The logic of the argument stems from looking at three perspectives. Firstly, the pioneering entrepreneurs in inclusive business. Great ideas, but many challenges, few are yet commercially viable, a small minority have reached scale.
This in turn means that even though the impact investment community is growing fast, there are not enough inclusive business ventures ready to absorb their capital. As the report says: ‘Although excited by their novelty, investors are often rattled by these firms’ risk profiles and are unimpressed by their financial returns, all the while suspecting that they might actually be savvy nonprofits masquerading as commercially viable models.’

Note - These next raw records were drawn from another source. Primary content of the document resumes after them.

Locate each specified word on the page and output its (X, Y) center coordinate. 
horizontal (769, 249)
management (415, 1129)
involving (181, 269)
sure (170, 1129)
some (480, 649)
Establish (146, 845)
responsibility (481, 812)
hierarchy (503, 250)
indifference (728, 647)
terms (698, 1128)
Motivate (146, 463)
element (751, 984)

So the gap between the entrepreneurs and the investors is precisely where philanthropic money steps in – to ‘close the pioneer gap.’ ‘The right grant support can help pioneer firms get through the stages of inclusive business development, progressing from blueprint, to validation, preparation and ultimately scale.'
The analysis is spot-on in many ways, asking the right question with well-argued answers. What I particularly like is that it gets into the logic of donors and philanthropists. Not just saying inclusive business needs you. But matching their objectives with the potential of the space. Because their investment is predicated on potential social and long-term return, they can tolerate risk around commercial viability of a single business. For them, the risk of copycat replication is a bonus – whereas to finance-first investors it is a major risk. Knock-on social values are for these funders a gain, and often a prime drivers. So helping to cover the cost of expanding markets, building consumer awareness and supplier capacity makes sense for them, unlike the investors.
I know that staff in donor organisations and foundations are busy writing the business case to invest in this sector, and trying to work out how. I know from experience in Business Innovation Facility and Innovations Against Poverty, it can be hard distinguishing the right and wrong way to allocated grant money to effectively support inclusive business. This report will help us all.